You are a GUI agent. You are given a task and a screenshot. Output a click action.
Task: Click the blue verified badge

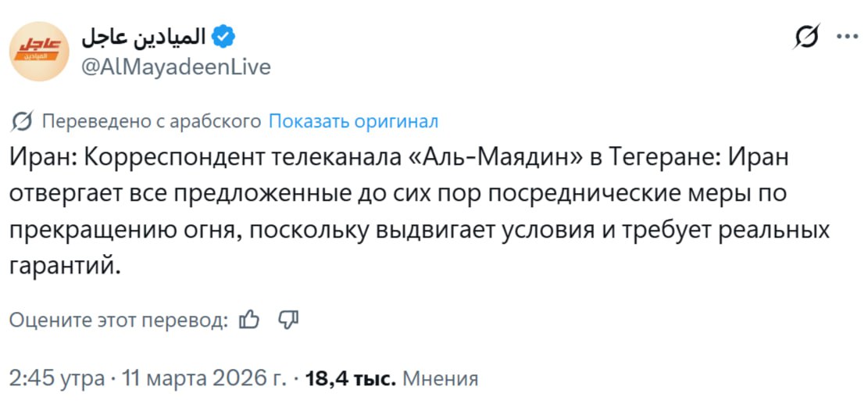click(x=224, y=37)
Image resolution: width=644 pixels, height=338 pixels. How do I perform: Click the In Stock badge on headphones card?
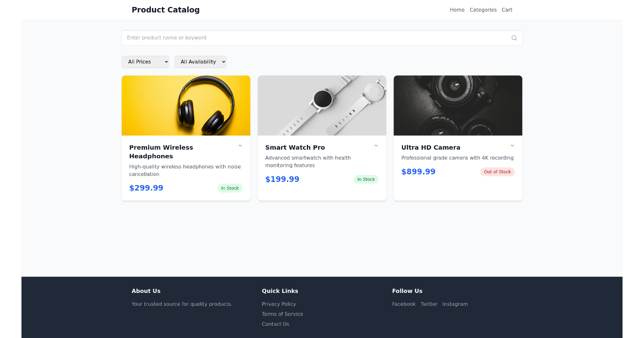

==========

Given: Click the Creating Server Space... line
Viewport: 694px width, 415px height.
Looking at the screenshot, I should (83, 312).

==========

• **Task to complete**
Exactly reproduce the lines above, starting at the one that contains "You are a GUI" and ending at the one that contains "Image resolution: width=644", both inclusive; leave the pictures out and add no other lines.

• **Finished exercise**
You are a GUI agent. You are given a task and a screenshot. Output a click action.
Task: Click the blue verified badge

click(x=224, y=37)
Image resolution: width=644 pixels, height=338 pixels. How do I perform: Click the In Stock badge on headphones card?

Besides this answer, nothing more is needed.